Hacker News new | ask | show | jobs
by ztravis 2010 days ago
My guess is that the output PDF is still valid, but that an embedded (subset) font has had its `ToUnicode` map stripped, so that there's no link between the character codes used in the text elements and the "actual" characters they represent (there are also other ways this corruption could happen, but dropping or mangling the `ToUnicode` map seems like a likely cause).
2 comments

This is almost certainly it. I've seen similar issues with copy/paste from poorly constructed PDFs, often ones generated by "print to PDF" features.
Very old LaTeX PDFs tend to have this issue too. Chances are pretty slim for profs to edit PDFs witb Preview, I think…

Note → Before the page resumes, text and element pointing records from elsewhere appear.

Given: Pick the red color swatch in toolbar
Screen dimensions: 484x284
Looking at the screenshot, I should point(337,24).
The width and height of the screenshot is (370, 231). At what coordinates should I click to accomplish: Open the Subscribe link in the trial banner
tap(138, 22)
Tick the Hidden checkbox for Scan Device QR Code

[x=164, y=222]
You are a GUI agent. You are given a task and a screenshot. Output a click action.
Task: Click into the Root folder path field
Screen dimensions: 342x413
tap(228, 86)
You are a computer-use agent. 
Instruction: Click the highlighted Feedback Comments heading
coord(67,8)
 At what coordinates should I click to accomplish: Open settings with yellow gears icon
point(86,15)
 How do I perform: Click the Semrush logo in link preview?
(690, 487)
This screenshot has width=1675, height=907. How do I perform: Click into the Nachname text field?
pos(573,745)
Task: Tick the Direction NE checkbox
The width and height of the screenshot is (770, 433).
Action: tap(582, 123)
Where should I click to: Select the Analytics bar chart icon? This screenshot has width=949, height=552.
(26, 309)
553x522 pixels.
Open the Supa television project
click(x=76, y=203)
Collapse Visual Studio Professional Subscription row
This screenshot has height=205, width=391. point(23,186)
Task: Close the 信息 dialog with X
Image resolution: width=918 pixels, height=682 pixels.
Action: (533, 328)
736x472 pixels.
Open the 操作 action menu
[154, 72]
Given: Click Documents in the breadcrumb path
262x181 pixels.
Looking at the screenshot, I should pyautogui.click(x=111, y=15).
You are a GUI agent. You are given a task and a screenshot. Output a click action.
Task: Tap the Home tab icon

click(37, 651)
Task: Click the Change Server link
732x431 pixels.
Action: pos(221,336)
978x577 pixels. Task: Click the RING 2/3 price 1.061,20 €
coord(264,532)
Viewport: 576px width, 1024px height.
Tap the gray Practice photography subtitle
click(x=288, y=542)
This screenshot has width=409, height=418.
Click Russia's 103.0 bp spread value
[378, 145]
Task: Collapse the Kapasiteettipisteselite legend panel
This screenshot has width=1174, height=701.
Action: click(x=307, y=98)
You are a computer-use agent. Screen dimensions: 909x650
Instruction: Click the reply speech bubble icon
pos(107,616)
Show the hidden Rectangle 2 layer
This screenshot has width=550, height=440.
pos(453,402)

Yep, and in that case it's because those PDFs were often generated through really horrifying pipelines (e.g. TeX to DVI to PS to PDF). Under some workflows, the resulting document wouldn't even contain any characters, as far as PDF was concerned -- it'd just be a bunch of vectors.
Or not even vectors, but lots of little bitmaps. It's really awful.
I agree. If you look closely, you can see certain patterns repeating, they’re just not English letters. But it definitely looks like natural language, and not random binary dump.
Also look at the spaces. The length of the words is the same on both texts. So the content is still present just the characters got shifted.